The accurate identification of the route of transmission taken by an infectious agent through a host population is critical to understanding its epidemiology and informing measures for its control. However, reconstruction of transmission routes during an epidemic is often an underdetermined problem: data about the location and timings of infections can be incomplete, inaccurate, and compatible with a large number of different transmission scenarios. For fast-evolving pathogens like RNA viruses, inference can be strengthened by using genetic data, nowadays easily and affordably generated. However, significant statistical challenges remain to be overcome in the full integration of these different data types if transmission trees are to be reliably estimated. We present here a framework leading to a bayesian inference scheme that combines genetic and epidemiological data, able to reconstruct most likely transmission patterns and infection dates. After testing our approach with simulated data, we apply the method to two UK epidemics of Foot-and-Mouth Disease Virus (FMDV): the 2007 outbreak, and a subset of the large 2001 epidemic. In the first case, we are able to confirm the role of a specific premise as the link between the two phases of the epidemics, while transmissions more densely clustered in space and time remain harder to resolve. When we consider data collected from the 2001 epidemic during a time of national emergency, our inference scheme robustly infers transmission chains, and uncovers the presence of undetected premises, thus providing a useful tool for epidemiological studies in real time. The generation of genetic data is becoming routine in epidemiological investigations, but the development of analytical tools maximizing the value of these data remains a priority. Our method, while applied here in the context of FMDV, is general and with slight modification can be used in any situation where both spatiotemporal and genetic data are available.

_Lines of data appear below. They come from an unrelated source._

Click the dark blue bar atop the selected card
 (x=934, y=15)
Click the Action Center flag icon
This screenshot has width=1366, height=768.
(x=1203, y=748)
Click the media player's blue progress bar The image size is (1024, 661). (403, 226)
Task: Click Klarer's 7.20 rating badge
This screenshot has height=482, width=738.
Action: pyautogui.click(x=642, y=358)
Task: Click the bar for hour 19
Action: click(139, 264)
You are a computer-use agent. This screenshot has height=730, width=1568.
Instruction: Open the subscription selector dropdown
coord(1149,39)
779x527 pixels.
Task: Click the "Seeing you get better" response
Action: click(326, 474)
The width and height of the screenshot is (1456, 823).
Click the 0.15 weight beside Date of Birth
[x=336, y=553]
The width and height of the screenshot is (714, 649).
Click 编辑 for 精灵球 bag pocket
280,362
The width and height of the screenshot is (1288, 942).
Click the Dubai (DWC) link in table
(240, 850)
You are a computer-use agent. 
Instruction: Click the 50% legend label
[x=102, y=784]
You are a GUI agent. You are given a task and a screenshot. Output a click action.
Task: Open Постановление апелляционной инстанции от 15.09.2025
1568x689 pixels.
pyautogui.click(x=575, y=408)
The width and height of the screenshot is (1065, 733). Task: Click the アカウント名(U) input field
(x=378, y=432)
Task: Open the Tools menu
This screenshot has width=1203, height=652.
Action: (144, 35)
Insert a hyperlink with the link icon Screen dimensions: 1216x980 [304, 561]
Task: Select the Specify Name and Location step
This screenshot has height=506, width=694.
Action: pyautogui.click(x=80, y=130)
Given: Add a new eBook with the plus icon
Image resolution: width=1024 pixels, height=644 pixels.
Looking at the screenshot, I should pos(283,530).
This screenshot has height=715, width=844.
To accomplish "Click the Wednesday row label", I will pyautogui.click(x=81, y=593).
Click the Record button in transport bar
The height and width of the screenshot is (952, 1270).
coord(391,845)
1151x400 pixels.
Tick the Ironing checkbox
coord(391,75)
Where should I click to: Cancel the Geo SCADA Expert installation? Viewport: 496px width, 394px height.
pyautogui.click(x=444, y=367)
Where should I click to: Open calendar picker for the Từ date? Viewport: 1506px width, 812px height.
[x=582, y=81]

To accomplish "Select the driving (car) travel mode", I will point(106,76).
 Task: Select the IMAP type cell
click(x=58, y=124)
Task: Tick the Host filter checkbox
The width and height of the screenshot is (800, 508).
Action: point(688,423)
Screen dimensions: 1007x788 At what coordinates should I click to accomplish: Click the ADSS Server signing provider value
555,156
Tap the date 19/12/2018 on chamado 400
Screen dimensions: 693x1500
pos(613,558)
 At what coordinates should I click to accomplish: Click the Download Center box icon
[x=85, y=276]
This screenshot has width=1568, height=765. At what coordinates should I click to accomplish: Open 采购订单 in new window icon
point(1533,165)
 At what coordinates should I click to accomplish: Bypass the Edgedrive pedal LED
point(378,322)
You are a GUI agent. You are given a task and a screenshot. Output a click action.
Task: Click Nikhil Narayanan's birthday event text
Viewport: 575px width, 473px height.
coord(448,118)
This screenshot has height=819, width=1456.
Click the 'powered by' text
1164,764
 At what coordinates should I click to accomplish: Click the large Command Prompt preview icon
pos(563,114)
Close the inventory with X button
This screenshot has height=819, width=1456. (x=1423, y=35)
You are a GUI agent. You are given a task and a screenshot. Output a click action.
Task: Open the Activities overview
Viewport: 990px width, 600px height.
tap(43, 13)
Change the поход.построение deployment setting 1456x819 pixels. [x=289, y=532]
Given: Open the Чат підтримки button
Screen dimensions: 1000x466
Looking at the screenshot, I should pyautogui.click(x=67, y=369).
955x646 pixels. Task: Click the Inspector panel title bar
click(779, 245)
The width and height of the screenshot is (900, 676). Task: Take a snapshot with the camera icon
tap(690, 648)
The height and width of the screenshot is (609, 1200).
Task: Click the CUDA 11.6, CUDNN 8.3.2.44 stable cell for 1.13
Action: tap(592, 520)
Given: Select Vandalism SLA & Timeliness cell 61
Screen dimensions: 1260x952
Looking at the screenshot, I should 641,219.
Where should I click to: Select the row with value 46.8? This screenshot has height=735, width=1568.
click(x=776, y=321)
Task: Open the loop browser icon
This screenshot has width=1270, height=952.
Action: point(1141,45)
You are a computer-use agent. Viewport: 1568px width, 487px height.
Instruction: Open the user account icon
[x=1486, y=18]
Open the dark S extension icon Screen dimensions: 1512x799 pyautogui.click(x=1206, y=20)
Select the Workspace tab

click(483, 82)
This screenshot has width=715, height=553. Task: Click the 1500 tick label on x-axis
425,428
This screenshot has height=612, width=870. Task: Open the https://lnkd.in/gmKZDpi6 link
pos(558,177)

准确识别传染病在宿主群体中的传播途径对于理解其流行病学并为其控制措施提供信息至关重要。然而,在疫情期间重建传播途径通常是一个欠定问题:有关感染地点和时间的数据可能不完整、不准确,并且与许多不同的传播场景兼容。对于像 RNA 病毒这样快速进化的病原体,可以通过使用遗传数据来加强推断,如今遗传数据很容易且负担得起。然而,如果要可靠地估计传播树,则仍然需要克服充分整合这些不同数据类型的重大统计挑战。我们在这里提出了一个框架,导致贝叶斯推断方案,该方案结合了遗传和流行病学数据,能够重建最可能的传播模式和感染日期。在用模拟数据测试我们的方法之后,我们将该方法应用于英国口蹄疫病毒(FMDV)的两次流行:2007 年爆发和 2001 年大流行的一个子集。在第一种情况下,我们能够确认一个特定前提作为两次流行之间联系的作用,而在空间和时间上更密集地传播的传播仍然更难解决。当我们考虑在国家紧急情况下从 2001 年大流行中收集的数据时,我们的推断方案能够可靠地推断出传播链,并揭示出未检测到的前提的存在,从而为实时流行病学研究提供了有用的工具。遗传数据的生成在流行病学调查中变得常规化,但最大限度地利用这些数据的分析工具的开发仍然是一个优先事项。我们的方法虽然在这里应用于 FMDV 的背景下,但它是通用的,只需稍加修改即可用于任何有空间和遗传数据可用的情况。